I saw everyone’s heads turn as she screamed the names. Everyone! I don’t know if everyone was there with good intentions. I don’t know if there was someone observing this from a distance, but everyone heard my child’s name and when my son came to my car they then had a name with a face. Not something you want everyone to know. Not safe!
I was livid! How dare you put my child at risk. How dare you put any child at risk. I know my son has a good head on his shoulders and has the sense to steer clear of someone that claims to know him. What about that third grade little girl from the car behind me? That tiny little girl with the blonde curly hair. Does she know that woman that heard her name and now knows her face is not a good lady? Would she know not to go with her when she claims her mom sent her? All while her mom sits further back not visible yet in the pickup line because she was running a little later that day. Did that woman just walk off with that sweet little girl because of her name being broadcast loudly over and over?
Not on my watch! The next day I did exactly what I did the day before. I got in the long pick up line and watched as the younger children filed out happily jumping in the arms of their proud parents and hopping into the back seats of their awaiting vehicles. I moved up the line just as I had the day before. And BAM I was first in line. Here comes that same school attendant.
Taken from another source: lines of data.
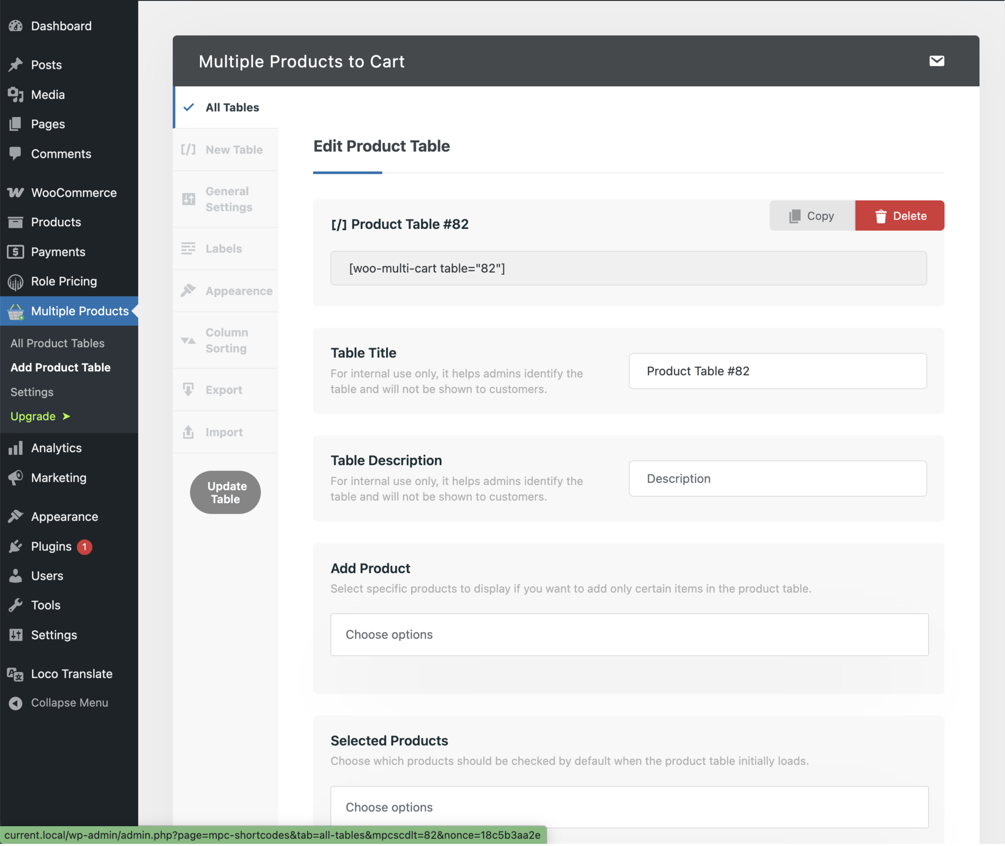The height and width of the screenshot is (846, 1005).
Task: Switch to the All Tables tab
Action: (232, 107)
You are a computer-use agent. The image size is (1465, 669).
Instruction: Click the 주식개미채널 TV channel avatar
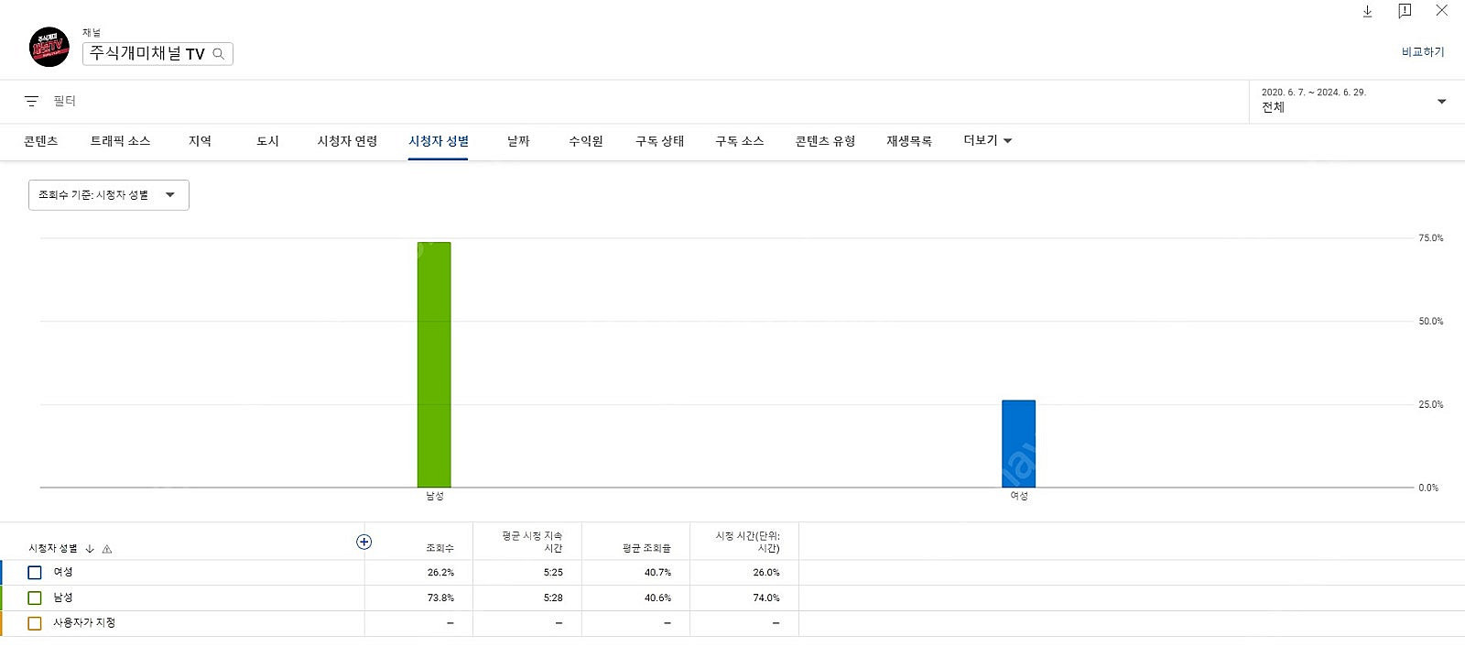click(x=49, y=47)
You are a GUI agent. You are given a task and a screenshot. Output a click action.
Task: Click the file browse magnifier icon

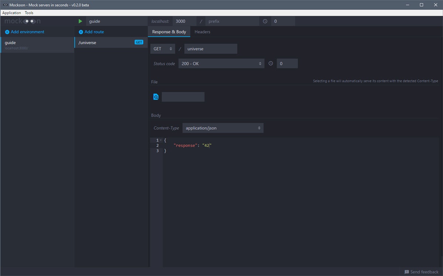point(156,97)
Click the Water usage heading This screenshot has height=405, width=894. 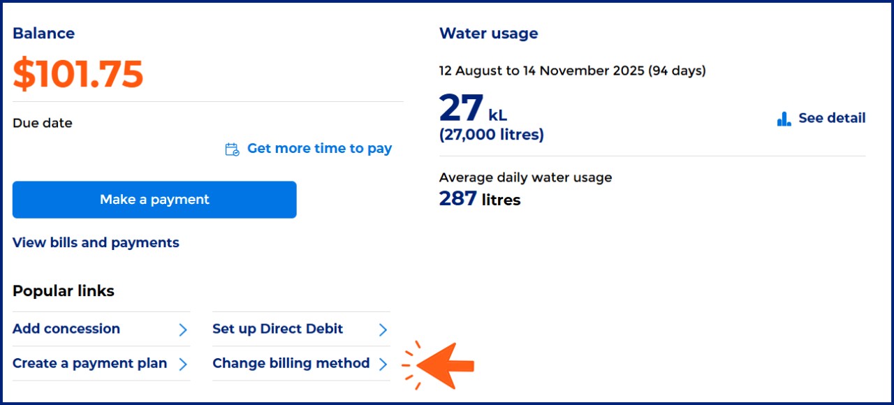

I rolled down my window and calmly told her, “Please don’t scream my child’s name.”
She was taken aback. Like I sucker punched her right in the gut. I explained to her that while I know what her end goal is with the names and grades that it is not safe to broadcast children’s names for every Tom, Dick and Harry to hear.
She has since ceased that practice and I appreciate that, but how many parents out there are putting their child’s name on backpacks and screaming right alongside that attendant? A lot. A lot of parent’s think nothing will happen to their child. Be vigilant and be the voice for your child. There is nothing wrong with sticking up for the vulnerable. Protect our youth and make sure your children know who is allowed to pick them up.
It is a crazy world out there and please, don’t scream my child’s name!